Mise en visibilité et montée en compétences
De plus, le conflit semble agir dans le cas de Rosia Montana comme élément socialisateur, permettant de créer ou de resserrer les liens entre les militants d’associations diverses, entre citoyens lambda et experts, entre représentants de classes sociales et groupes ethniques divers, entre spécialistes de divers champs disciplinaires. La menace a aggloméré tout simplement toutes les forces qui s’opposaient au projet générant par la même occasion des plateformes de dialogue. Le conflit a aussi rendu visible et audible le groupe d’habitants qui a gagné en reconnaissance lui permettant de « s’asseoir à la table des négociations » comme acteur à part entière (échanges avec les institutions supranationales telles que le Parlement européen, Europa Nostra, ou Pro Patrimonio etc., débats télévisés, presse nationale et monde 2.0).

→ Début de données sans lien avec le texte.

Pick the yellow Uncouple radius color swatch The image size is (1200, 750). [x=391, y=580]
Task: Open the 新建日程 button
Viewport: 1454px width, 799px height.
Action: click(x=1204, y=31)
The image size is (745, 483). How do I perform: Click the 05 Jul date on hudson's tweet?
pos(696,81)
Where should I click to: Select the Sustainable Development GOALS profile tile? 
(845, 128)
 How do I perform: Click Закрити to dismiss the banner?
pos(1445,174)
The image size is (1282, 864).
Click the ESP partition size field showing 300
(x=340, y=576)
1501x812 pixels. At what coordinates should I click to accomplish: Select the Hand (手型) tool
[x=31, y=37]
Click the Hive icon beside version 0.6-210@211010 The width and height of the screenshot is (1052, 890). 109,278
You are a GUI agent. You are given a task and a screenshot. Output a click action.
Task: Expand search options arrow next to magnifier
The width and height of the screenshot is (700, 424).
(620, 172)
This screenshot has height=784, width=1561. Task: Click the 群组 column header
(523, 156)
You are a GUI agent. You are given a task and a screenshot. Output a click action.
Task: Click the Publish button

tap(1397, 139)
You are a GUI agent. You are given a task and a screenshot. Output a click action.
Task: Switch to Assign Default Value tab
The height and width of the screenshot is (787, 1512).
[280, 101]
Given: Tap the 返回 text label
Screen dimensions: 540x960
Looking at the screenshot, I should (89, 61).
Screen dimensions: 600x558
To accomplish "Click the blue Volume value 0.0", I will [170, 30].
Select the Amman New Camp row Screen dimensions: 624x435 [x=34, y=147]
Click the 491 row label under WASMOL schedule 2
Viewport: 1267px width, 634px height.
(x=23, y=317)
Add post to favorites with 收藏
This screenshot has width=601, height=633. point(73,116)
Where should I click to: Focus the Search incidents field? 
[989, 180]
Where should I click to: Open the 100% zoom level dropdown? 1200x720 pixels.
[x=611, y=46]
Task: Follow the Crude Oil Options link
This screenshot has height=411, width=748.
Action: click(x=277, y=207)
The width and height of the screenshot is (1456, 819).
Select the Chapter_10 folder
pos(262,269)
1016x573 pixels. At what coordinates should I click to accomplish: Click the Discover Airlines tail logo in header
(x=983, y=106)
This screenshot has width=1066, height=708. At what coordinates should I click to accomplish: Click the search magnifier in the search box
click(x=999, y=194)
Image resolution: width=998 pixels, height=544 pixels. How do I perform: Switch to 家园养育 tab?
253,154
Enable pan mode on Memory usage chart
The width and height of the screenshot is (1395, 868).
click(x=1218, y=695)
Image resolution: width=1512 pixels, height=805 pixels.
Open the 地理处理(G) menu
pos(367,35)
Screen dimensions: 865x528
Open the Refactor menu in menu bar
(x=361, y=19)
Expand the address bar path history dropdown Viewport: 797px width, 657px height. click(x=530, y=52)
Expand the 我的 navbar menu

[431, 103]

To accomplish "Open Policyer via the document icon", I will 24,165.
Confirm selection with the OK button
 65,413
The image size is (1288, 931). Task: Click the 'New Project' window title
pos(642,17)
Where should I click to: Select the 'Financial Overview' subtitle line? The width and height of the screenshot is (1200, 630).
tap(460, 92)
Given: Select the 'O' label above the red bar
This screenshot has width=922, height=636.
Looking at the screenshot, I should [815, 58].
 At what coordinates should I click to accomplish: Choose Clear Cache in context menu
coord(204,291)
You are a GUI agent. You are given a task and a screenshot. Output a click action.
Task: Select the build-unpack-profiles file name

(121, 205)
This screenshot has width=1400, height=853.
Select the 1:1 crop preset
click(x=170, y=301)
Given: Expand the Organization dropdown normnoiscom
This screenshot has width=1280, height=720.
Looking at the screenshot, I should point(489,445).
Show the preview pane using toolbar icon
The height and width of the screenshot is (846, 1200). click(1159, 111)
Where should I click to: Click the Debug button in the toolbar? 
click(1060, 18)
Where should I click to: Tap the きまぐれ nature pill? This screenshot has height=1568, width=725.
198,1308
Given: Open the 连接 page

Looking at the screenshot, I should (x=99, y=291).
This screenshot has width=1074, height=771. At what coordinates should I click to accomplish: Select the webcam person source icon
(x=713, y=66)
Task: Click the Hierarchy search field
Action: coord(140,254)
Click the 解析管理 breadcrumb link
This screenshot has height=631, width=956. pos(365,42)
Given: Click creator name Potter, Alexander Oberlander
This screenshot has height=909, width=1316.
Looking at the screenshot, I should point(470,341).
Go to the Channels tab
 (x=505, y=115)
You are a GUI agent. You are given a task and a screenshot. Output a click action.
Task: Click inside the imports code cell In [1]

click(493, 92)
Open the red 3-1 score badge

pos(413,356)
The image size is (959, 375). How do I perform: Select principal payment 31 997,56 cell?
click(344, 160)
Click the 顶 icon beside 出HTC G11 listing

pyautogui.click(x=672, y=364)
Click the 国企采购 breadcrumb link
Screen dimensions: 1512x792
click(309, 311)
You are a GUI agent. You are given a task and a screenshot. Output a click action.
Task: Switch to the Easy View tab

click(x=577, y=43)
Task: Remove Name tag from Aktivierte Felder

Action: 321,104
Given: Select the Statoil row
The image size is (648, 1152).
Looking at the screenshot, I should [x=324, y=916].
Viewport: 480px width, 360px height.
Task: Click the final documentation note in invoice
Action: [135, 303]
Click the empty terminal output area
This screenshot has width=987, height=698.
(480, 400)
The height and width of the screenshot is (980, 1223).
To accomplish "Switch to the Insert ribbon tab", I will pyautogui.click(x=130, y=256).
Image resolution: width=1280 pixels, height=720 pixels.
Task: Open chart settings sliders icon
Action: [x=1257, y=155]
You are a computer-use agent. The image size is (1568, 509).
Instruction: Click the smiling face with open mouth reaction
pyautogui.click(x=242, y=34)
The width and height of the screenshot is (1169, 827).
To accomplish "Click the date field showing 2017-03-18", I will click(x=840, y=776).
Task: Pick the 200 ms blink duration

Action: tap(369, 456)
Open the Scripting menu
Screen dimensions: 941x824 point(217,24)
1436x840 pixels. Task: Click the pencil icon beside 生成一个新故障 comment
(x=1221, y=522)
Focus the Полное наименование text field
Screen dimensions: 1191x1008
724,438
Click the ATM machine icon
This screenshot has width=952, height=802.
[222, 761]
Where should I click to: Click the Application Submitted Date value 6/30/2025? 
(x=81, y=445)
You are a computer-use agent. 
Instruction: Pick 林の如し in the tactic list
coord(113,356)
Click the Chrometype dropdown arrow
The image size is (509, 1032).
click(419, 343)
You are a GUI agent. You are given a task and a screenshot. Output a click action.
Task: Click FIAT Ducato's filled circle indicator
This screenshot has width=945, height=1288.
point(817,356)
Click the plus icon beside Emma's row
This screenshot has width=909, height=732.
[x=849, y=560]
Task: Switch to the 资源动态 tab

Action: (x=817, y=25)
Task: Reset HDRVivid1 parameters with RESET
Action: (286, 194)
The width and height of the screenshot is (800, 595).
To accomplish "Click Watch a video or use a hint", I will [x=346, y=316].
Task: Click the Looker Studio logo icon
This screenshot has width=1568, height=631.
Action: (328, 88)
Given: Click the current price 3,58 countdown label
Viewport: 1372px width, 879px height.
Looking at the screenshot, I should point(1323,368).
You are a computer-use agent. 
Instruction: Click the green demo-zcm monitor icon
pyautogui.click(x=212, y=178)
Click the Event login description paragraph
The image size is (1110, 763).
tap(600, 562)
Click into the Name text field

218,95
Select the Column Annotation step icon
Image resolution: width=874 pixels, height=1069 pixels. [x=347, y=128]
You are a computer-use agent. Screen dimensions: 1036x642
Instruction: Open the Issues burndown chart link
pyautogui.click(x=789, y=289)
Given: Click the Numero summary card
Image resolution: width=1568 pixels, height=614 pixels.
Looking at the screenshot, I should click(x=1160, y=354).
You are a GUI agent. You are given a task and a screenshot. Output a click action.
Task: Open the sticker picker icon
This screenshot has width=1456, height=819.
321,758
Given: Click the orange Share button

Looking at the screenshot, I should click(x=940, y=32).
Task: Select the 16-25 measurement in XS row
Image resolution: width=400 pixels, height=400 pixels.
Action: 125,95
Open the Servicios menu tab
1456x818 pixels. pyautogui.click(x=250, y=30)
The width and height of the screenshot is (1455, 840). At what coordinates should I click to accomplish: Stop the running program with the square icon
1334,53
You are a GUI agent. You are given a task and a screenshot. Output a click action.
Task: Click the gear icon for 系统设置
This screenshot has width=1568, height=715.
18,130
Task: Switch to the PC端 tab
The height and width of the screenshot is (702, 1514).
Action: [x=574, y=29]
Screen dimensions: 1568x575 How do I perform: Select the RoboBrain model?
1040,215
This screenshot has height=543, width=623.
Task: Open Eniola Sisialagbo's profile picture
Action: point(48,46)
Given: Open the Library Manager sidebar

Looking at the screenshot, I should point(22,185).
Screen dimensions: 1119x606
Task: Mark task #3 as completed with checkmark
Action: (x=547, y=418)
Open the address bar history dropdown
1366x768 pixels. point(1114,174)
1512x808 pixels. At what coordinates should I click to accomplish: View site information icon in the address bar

Dans une perspective positiviste, le conflit a donc permis une montée en confiance et en compétences du groupe d’habitants (capacité d’imaginer un projet alternatif, d’inventer les outils pour sa communication et sa mise en œuvre). De la même façon, la mobilisation de la diaspora a joué un rôle particulièrement important (pédagogie, communication, visibilité) lui permettant de gagner la légitimité de s’immiscer dans les affaires de son pays d’origine. Sa force de proposition s’est retrouvée consolidée et de nouvelles solidarités se sont tissées avec les roumains restés au pays. Enfin, la mobilisation des experts nationaux et internationaux contre le projet d’exploitation a été des plus importantes, car elle cautionnait avant tout une construction patrimoniale durable et bottom-up (il faut rappeler ici le manque de reconnaissance ministérielle de 2009 à 2015 à l’égard de la valeur patrimoniale de Rosia Montana) qui a transformé le regard national sur le patrimoine jusqu’alors institutionnalisé.
La prise de conscience des enjeux du statut de citoyen s’est matérialisée ici aussi par l’obligation d’agir contre l’ensemble des structures menaçant le fonctionnement pérenne d’un ordre communautaire ancien, mis à mal par des stratégies de développement onéreuses et visant l’épuisement des ressources. Etre citoyen dans ce cas nécessitait avant tout la sortie de l’anonymat, de l’indifférence et du défaitisme caractéristiques de la Roumanie des années 1990 et par ces acquis, la lutte pour un développement soutenable de Rosia Montana représente non pas uniquement une victoire exemplaire, mais aussi un savoir agir reproductible que les acteurs et sympathisants d’hier et d’aujourd’hui ne sont pas prêts d’oublier.
Nous l’avons vu, Rosia Montana a représenté pour la société civile une prise de conscience de son propre pouvoir, lui permettant de devenir plus mature et plus efficace. De nos jours, elle représente aussi la preuve que l’abnégation des militants pour la reconnaissance d’un héritage culturel amplement plébiscité paye et qu’un développement qui se veut soutenable ne peut plus faire l’économie d’une adhésion citoyenne aux projets décidés par le monde économique.
De ce fait, ce processus remarquable d’émancipation roumaine ainsi que les outils qu’il mobilise - trop peu étudiés par les chercheurs et dont la confrontation avec d’autres mobilisations sociales qui lui sont contemporaines reste à faire - mériterait, il me semble, de gagner plus l’intérêt du monde scientifique, ce que j’appelle de mes vœux.